**EXERCISE DIRECTIONS**
The expected answer is the set of lines in the data below between the line holding "[Belleville Sens Year" and the line holding "instagram (59, 2436)", inclusive, written out exactly.

*** Block opens ***

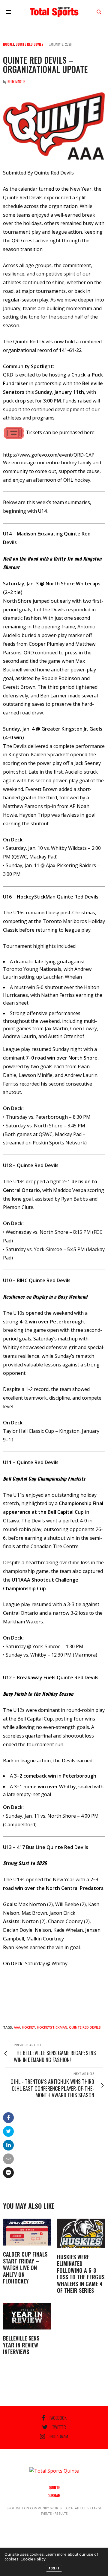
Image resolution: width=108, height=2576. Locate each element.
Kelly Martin (17, 81)
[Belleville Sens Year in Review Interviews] (27, 2316)
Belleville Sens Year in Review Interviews (21, 2344)
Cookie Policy (33, 2559)
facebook (58, 2418)
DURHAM (54, 2495)
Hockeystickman (52, 2027)
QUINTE (54, 2487)
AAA (17, 2027)
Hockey (8, 44)
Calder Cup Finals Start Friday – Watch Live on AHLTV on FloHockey (25, 2267)
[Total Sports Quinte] (54, 11)
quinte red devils (85, 2027)
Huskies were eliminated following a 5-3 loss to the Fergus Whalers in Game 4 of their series (80, 2274)
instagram (59, 2436)
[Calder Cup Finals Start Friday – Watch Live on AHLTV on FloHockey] (27, 2232)
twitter (59, 2427)
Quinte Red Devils (29, 44)
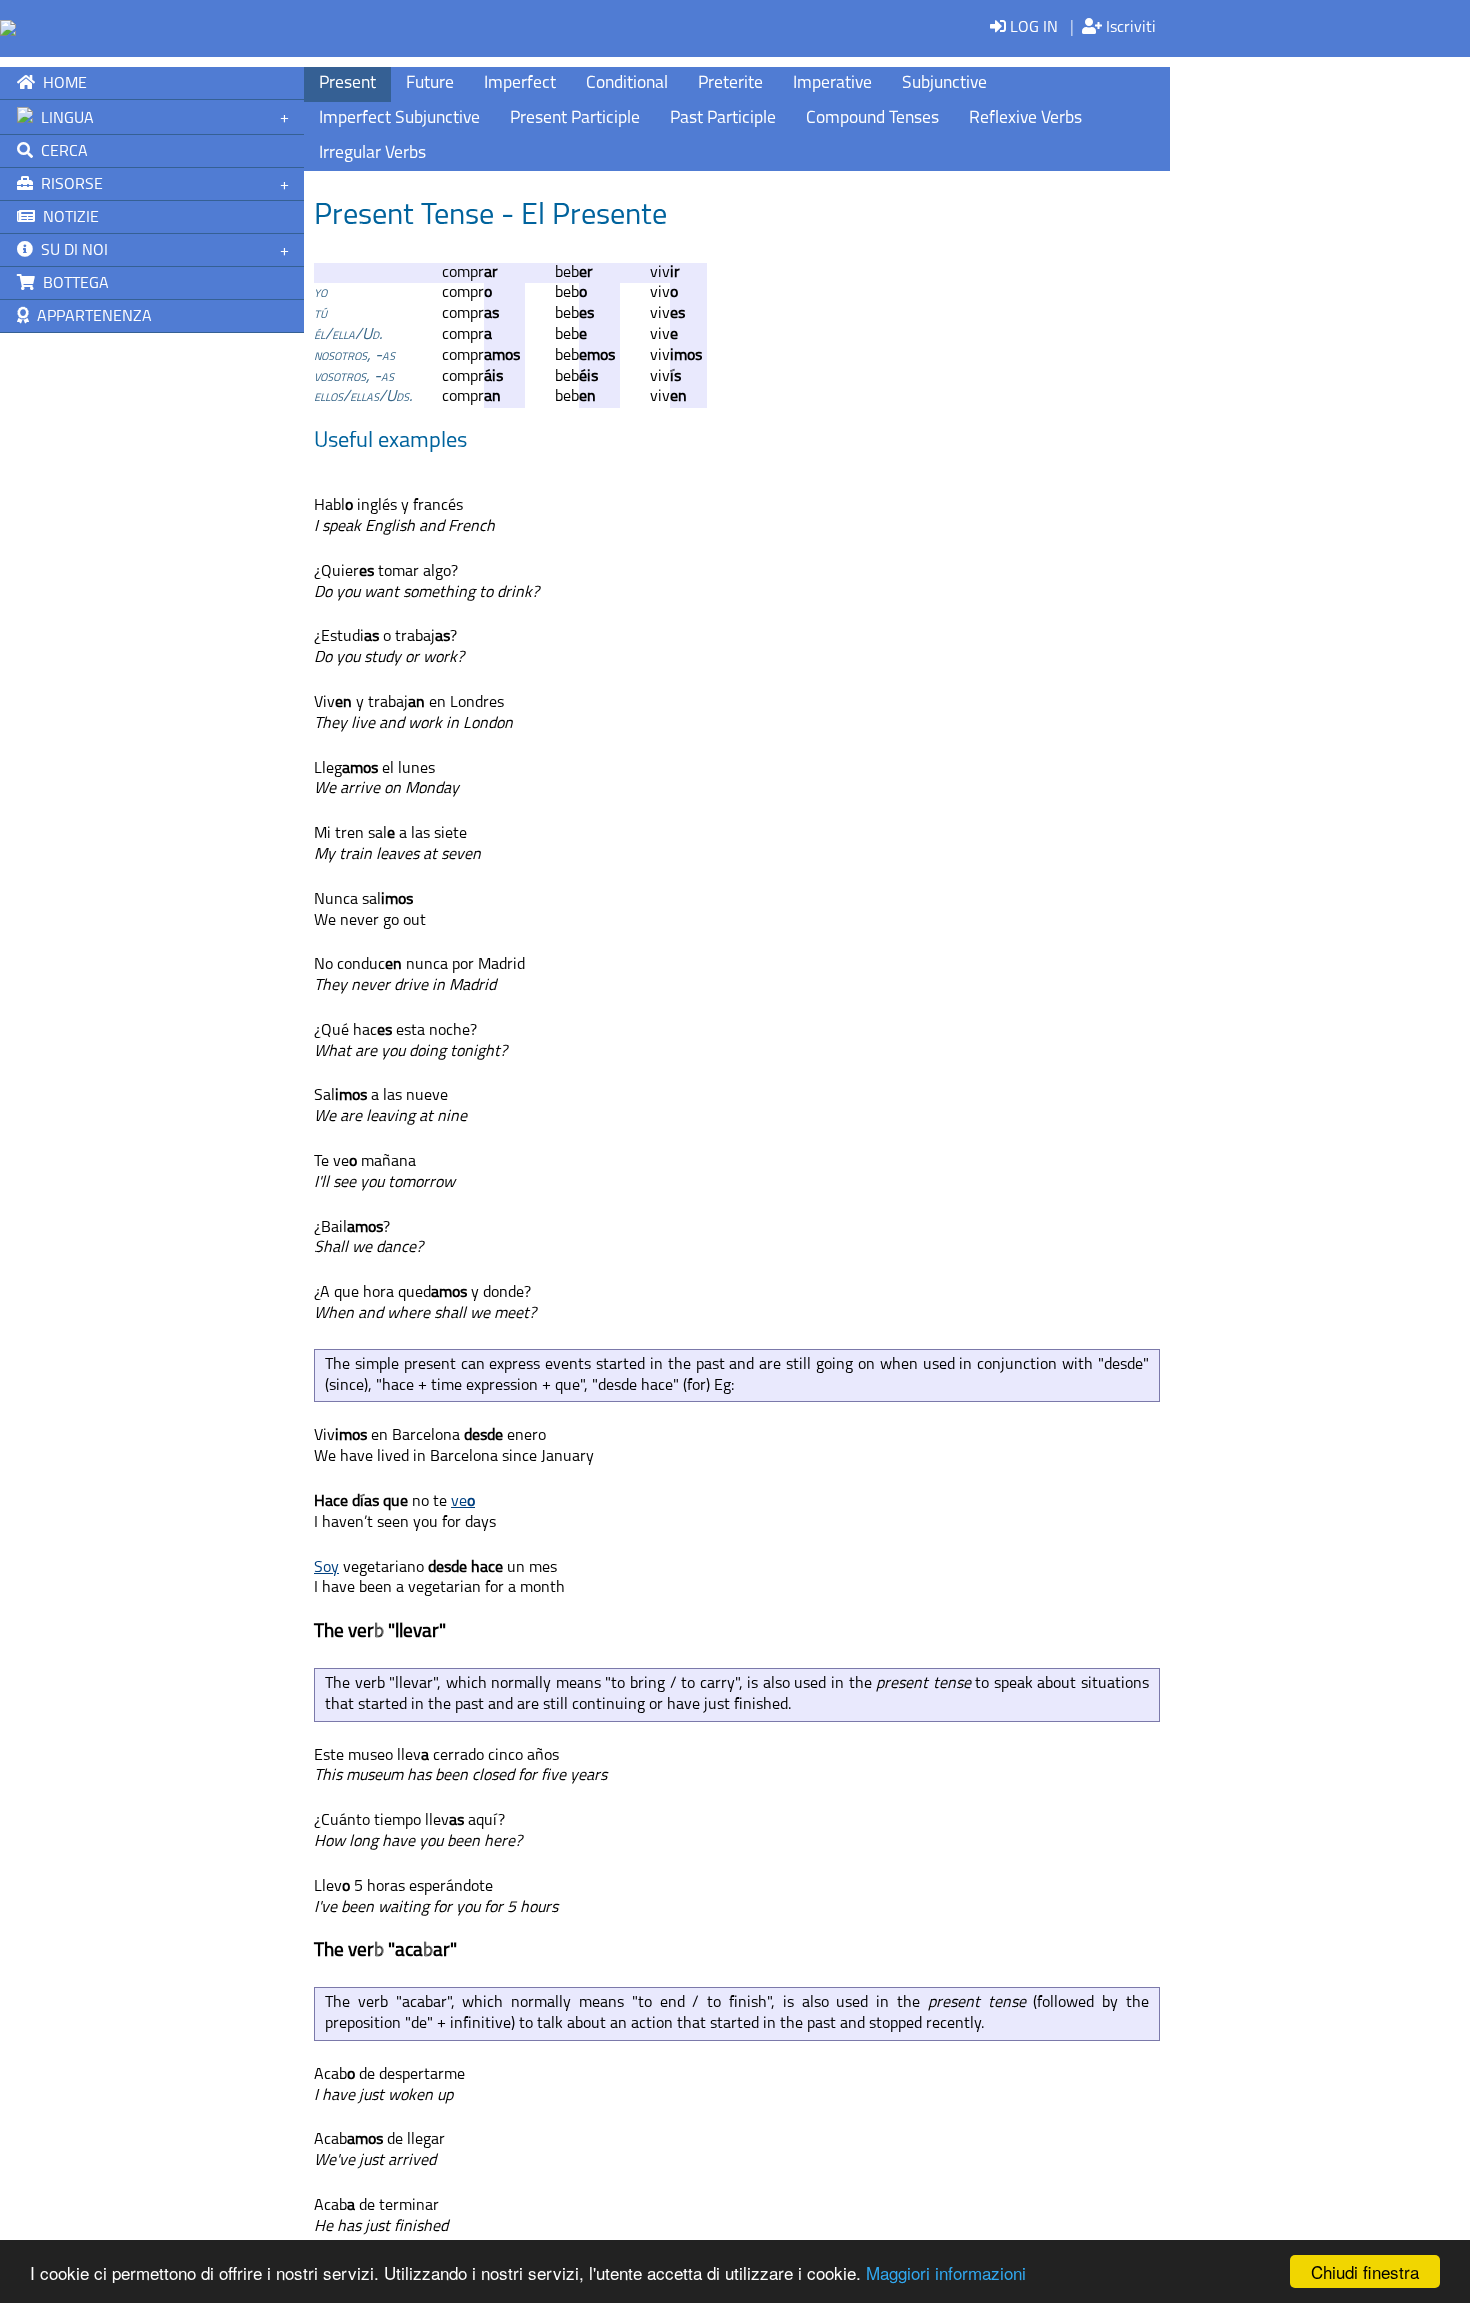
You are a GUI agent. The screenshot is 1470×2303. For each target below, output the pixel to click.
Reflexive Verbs (1025, 118)
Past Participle (723, 118)
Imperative (832, 83)
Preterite (730, 83)
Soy (326, 1568)
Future (430, 83)
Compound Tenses (872, 118)
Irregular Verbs (372, 153)
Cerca (60, 152)
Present (347, 83)
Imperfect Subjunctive (399, 118)
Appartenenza (90, 317)
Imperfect (520, 83)
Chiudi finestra (1365, 2271)
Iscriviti (1129, 28)
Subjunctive (944, 83)
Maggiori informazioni (946, 2272)
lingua (63, 119)
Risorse (68, 185)
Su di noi (70, 251)
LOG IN (1032, 28)
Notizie (67, 218)
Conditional (627, 83)
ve (463, 1502)
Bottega (72, 284)
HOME (61, 84)
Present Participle (575, 118)
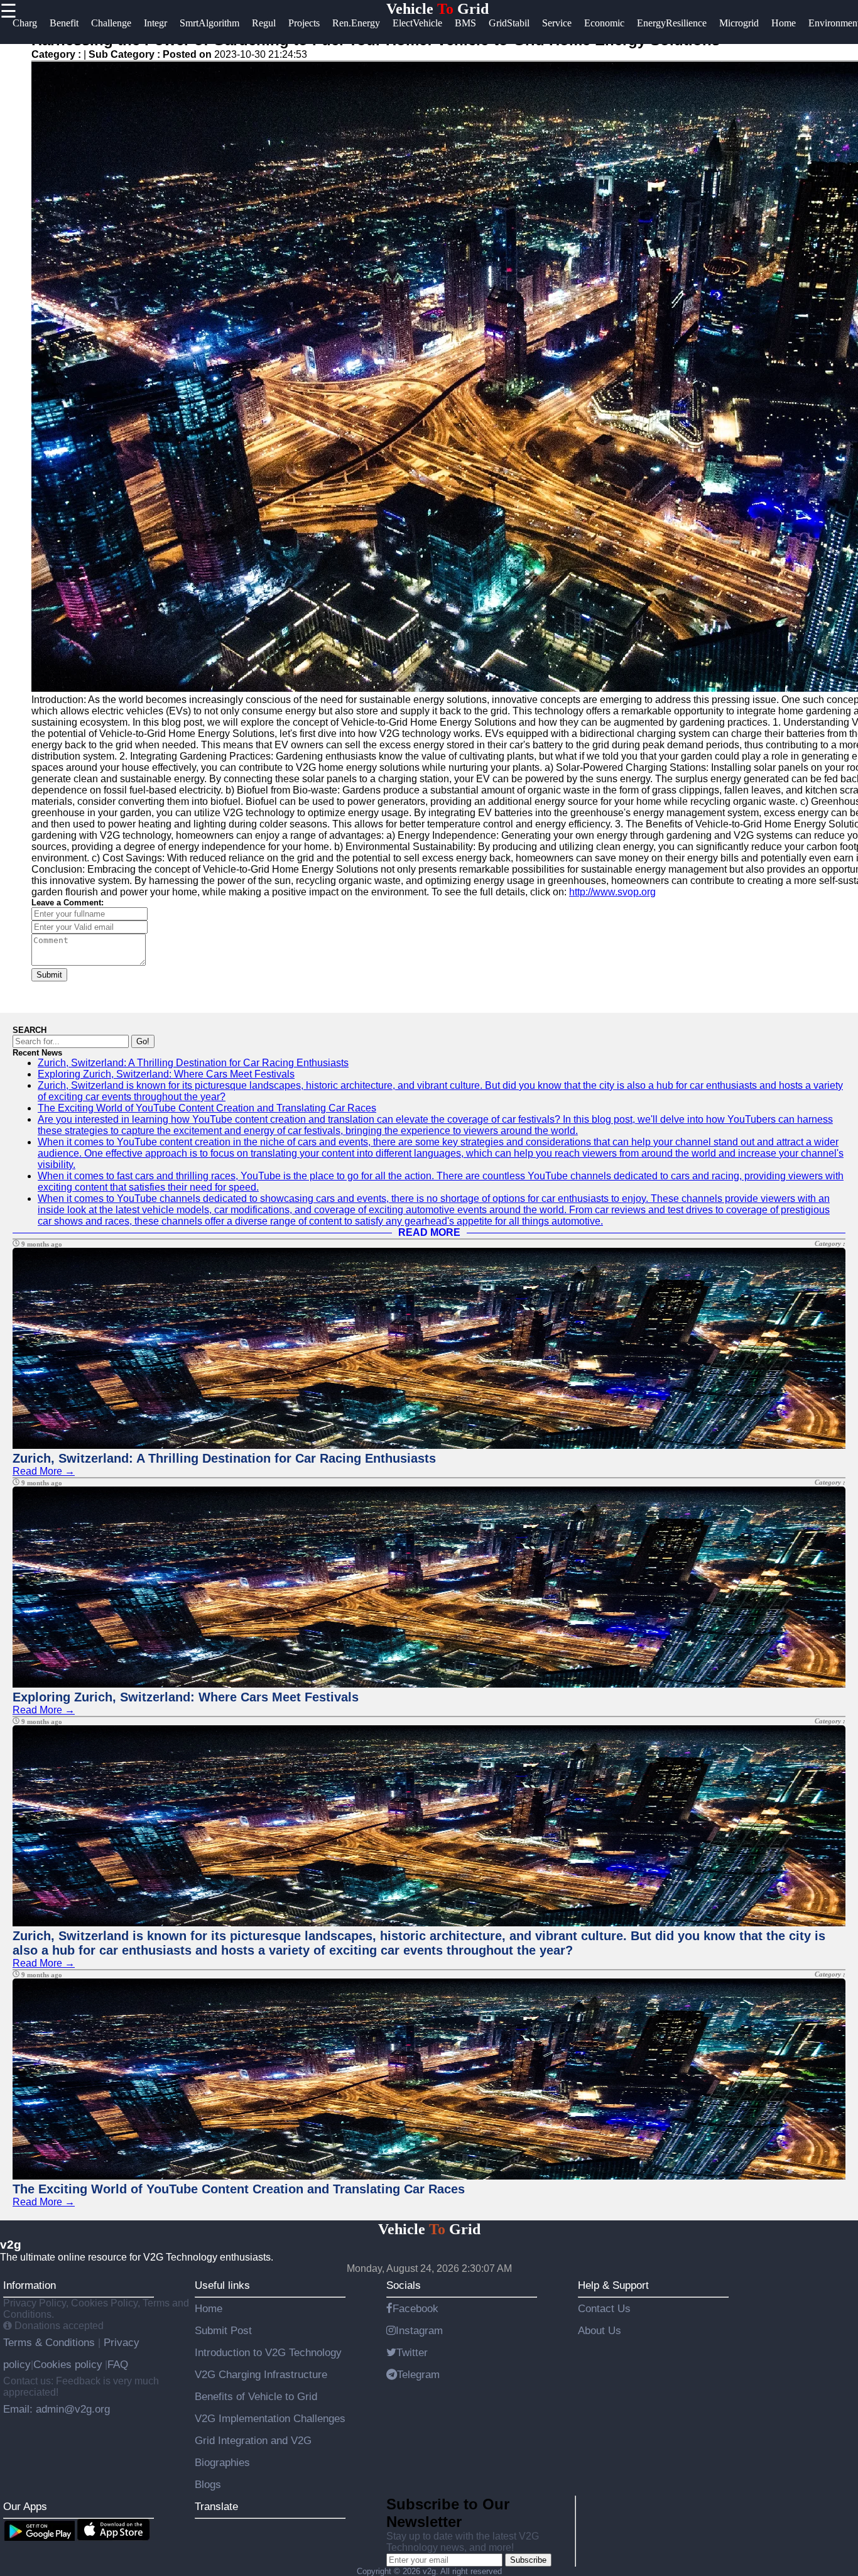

*** Block closes ***

**REPLY TO THE TASK**
[Belleville Sens Year in Review Interviews] (27, 2316)
Belleville Sens Year in Review Interviews (21, 2344)
Cookie Policy (33, 2559)
facebook (58, 2418)
DURHAM (54, 2495)
Hockeystickman (52, 2027)
QUINTE (54, 2487)
AAA (17, 2027)
Hockey (8, 44)
Calder Cup Finals Start Friday – Watch Live on AHLTV on FloHockey (25, 2267)
[Total Sports Quinte] (54, 11)
quinte red devils (85, 2027)
Huskies were eliminated following a 5-3 loss to the Fergus Whalers in Game 4 of their series (80, 2274)
instagram (59, 2436)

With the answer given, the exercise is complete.